Re: [registrars] Bounced message from Gandi
On Mon, Jan 21, 2002 at 10:37:22PM +0530, Bhavin Turakhia took time to write:
> no offence buddy :) - your scripts are awesome ( i still use them) - to be
> more specific than what i wrote below -
> 1. Perl by default is obfuscated (for most people anyways) :)
Ok, I agree it enables to be relaxed, which for me is a plus, but I
understand it can be a minus ;-)
More specific for WhoisExtract, normally you just need to add new
Registrars, which is a matter of writing of creating a new
Gandi::WhoisExtract::Something, and then you can use all others as
But when you want major changes to be done, or read the main module,
WhoisExtract.pm, yes it is more difficult ;-)
> 2. perl runs as a cgi process and is not callable within a java program with
Ok, about that I do not know enough. I know that C and Perl mixes
(fairly) well, but in other cases I do not know.
I understand that our work is near to useless when you want to stick
it in a pure Java framework.
I'm sure that we will have the same reaction when we will put as free
software our whole suite of code
1) implementing RRP & EPP (straight compliant to the draft)
2) implementing a Registry abstraction layer enabling to interface to
as many Registries and protocoles you need
(at least it should be so, we use that already for the 2 Registries
we work with and hope to extend it), and code the application part
always the same
3) implementing a TLS/TCP connection multiplexer with local unix
all in perl, as we use it now ;-)
> as for separating out information - it is quite easy to write regex for some
> of the stuff such as -
> * email addresses
> * dates
> Other aspects like postal codes etc are complex but can be treated as units
> (ie complete address block with zipcode) - though i have noticed with some
> registrars it is difficult to separate out between the addresses and phone
Yes, there are many issues like that.
Splitting state from city for example. Phone numbers from zip codes.

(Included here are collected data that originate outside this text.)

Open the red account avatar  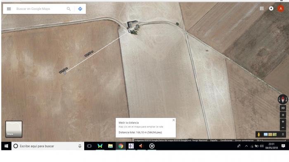pos(281,9)

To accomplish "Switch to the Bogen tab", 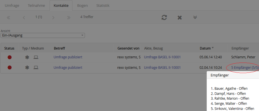I will coord(82,5).
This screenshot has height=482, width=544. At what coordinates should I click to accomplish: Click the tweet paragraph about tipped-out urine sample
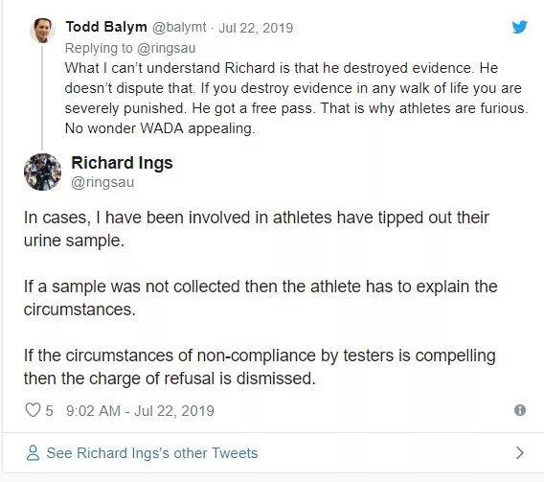(x=257, y=229)
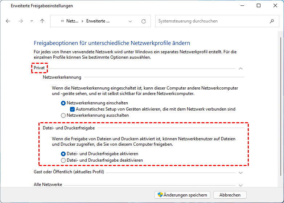Image resolution: width=284 pixels, height=203 pixels.
Task: Click the back navigation arrow
Action: pyautogui.click(x=8, y=21)
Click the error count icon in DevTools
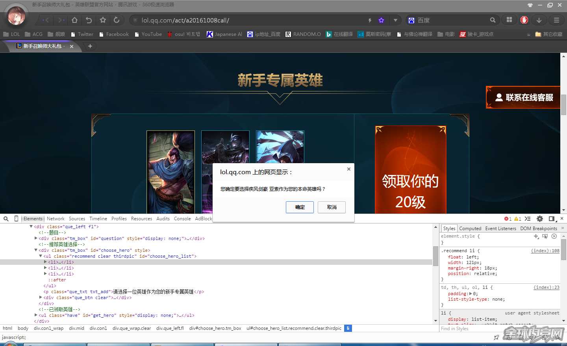The image size is (567, 346). (x=506, y=219)
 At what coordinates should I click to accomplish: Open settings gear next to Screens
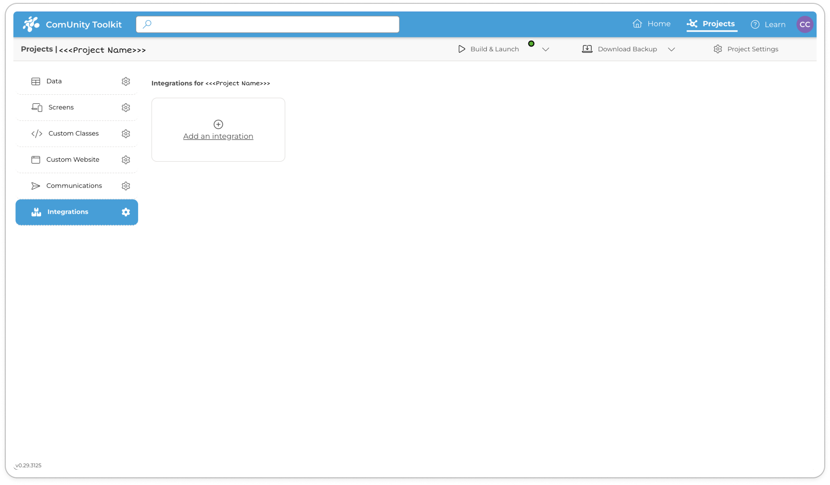point(126,108)
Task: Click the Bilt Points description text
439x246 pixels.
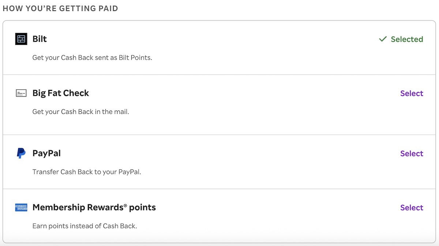Action: coord(92,57)
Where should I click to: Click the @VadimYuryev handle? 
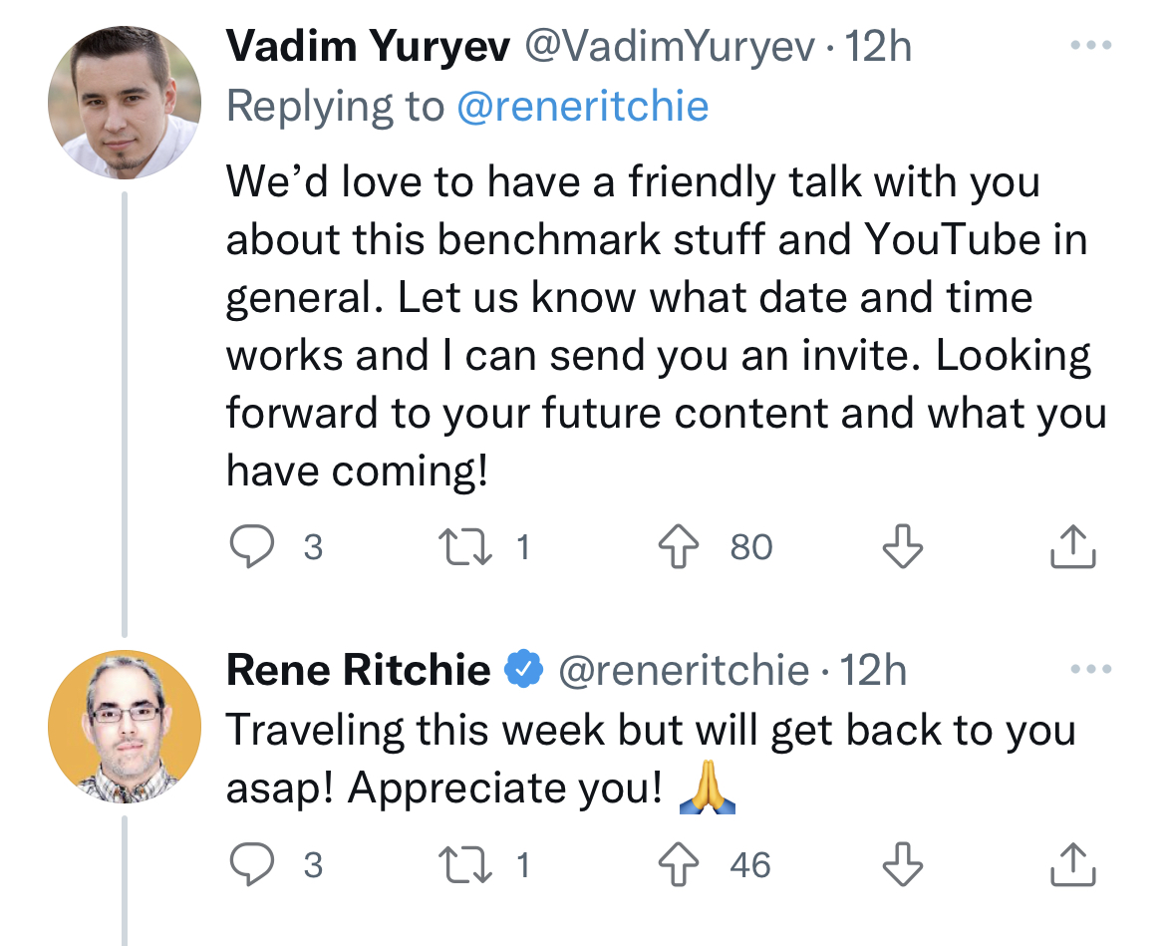click(669, 46)
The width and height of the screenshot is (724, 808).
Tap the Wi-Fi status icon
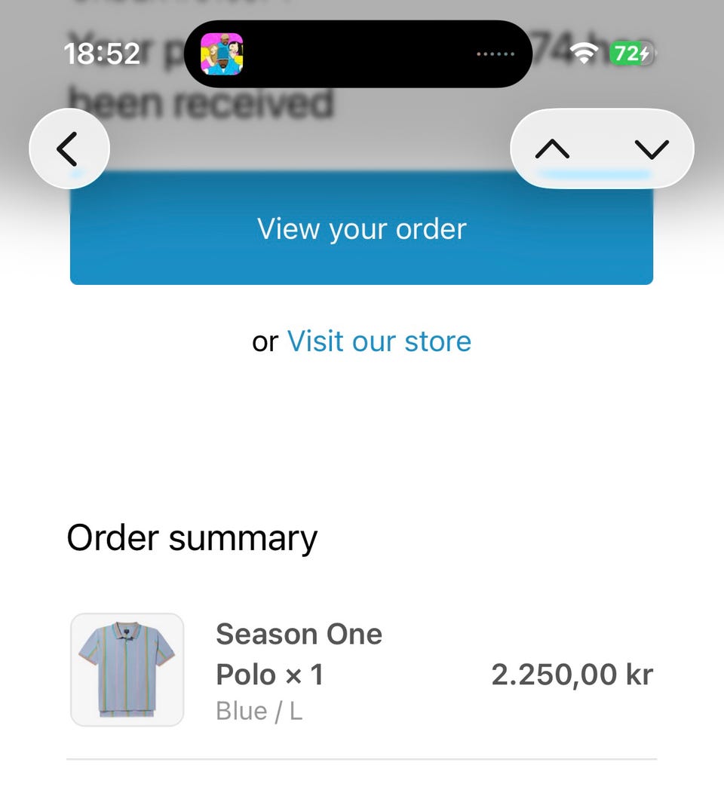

Adresses from names, etc...
One of the example I prefer:
Office MOON 5-15-27 Sekimachikita Haitsu188-202 Nerima-ku Tokyo 177-0051 Japan
(comes straigth in one line)
Where are the adresses ? The owner ?
Ok, a human can infer that Tokyo is city, 177-0051 zip code, and Japan a country.
A human versed in Japanese/Japan (I am not, sadely) could probably
understand the whole thing.
I am not sure however how to safely give the same level of inference
to a program.
This is why I think that a full parser will never exist.
Nor is it needed, at least for transfers (which is only why we
created our software, to grab email addresses to acquire
authorisation, and owner data, to populate our own whois after
> however i am sure each registrar can do this for their own whois
> format, since they would know their own output better than we would
Yes, but we had a similar discussion on Verisign Registrars list before. I am really not sure
that each Registrar willingly will give that to the community.
If you solve that problem (ie make sure that each Registrar helps,
and does their own work to enable anyone to use automated tools to
parse information), then I think that the pure technical part is
easy, in whatever language you do it ;-)
You may remind though that some Registrars were against that idea
(helping in whatever way to have automated tools).
We had a project, through open.gandi.net to have a XML frontend to whois.
You query a whois server that uses our tools (or whatever) to give
back an XML parse of the whois. Should have been nice. And
However we let that behind, because
1) our work is not a total parser (see previous posts to know why)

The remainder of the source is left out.